4 quid per bowl. I’m in the wrong game.
chewkwFree MemberIt’s the mega city of the future so living cost will go up where most will not be able to afford regardless whether you work there or not. Trying to prevent that is futile really.
Their best bet is to move out but commute to work from another city … traveling anything less than 1hr 30mis one way is acceptable (just to arrive in London so not counting Tube). I was doing that in other part of the world daily for several years … each day 3hrs just traveling to and from work.
ernie_lynchFree Memberfootflaps – Member
You’re right ernie, my mistake, rising inequality had gone totally unnoticed until a bunch of thugs threw pain at a cereal shop…
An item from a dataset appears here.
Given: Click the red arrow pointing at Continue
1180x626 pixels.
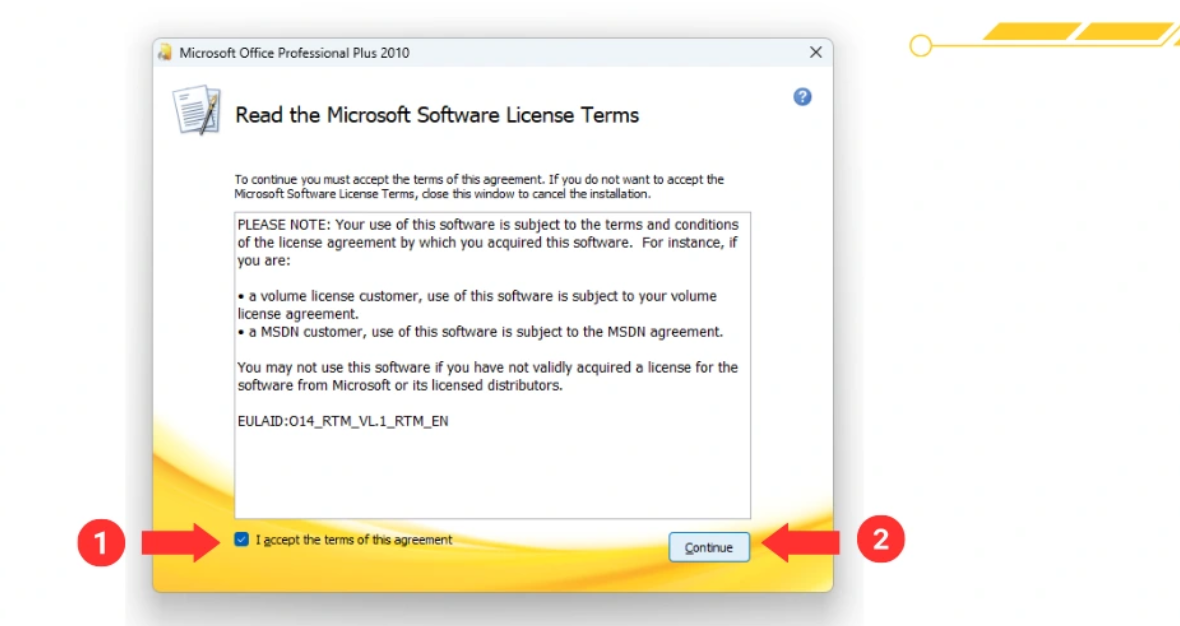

You see, you said something rather silly and now you’ve gone all narky 🙂
That’s obviously not what I said.
Still, I guess you had to think of some kind of retort, shame it just makes you look even sillier !
footflapsFull Member4 quid per bowl. I’m in the wrong game.
You need to sell a lot of bowls to pay £10-15k rent / month!
footflapsFull Membershame it just makes you look even sillier !
I’m sure I’ll manage to cope.
chewkwFree Memberfootflaps – Member
4 quid per bowl. I’m in the wrong game.
You need to sell a lot of bowls to pay £10-15k rent / month! [/quote]
The rent and business rate are the killers for business trying out their ideas, as a result they need to charge a high price in order to pay/feed the ZM council bureaucrats …
XyleneFree MemberYou need to sell a lot of bowls to pay £10-15k rent / month!You need to sell a lot of bowls to pay £10-15k rent / month![/quote]
See that is where they went wrong. If they had just had a mobile pop-up cafe it would have all been fine….
JunkyardFree MemberTHIS
Not only could you not open a cereal bar anywhere near me you would need to be opening the box opening the plastic bag and pouring in a litre of milk then passing it to the customer* to get way with that price
* in the posher areas they would demand a spoon rather than just pour it into their mouths
XyleneFree MemberTo make 15k rent, they would need to sell 131kg of cereal at 4 quid per bowl.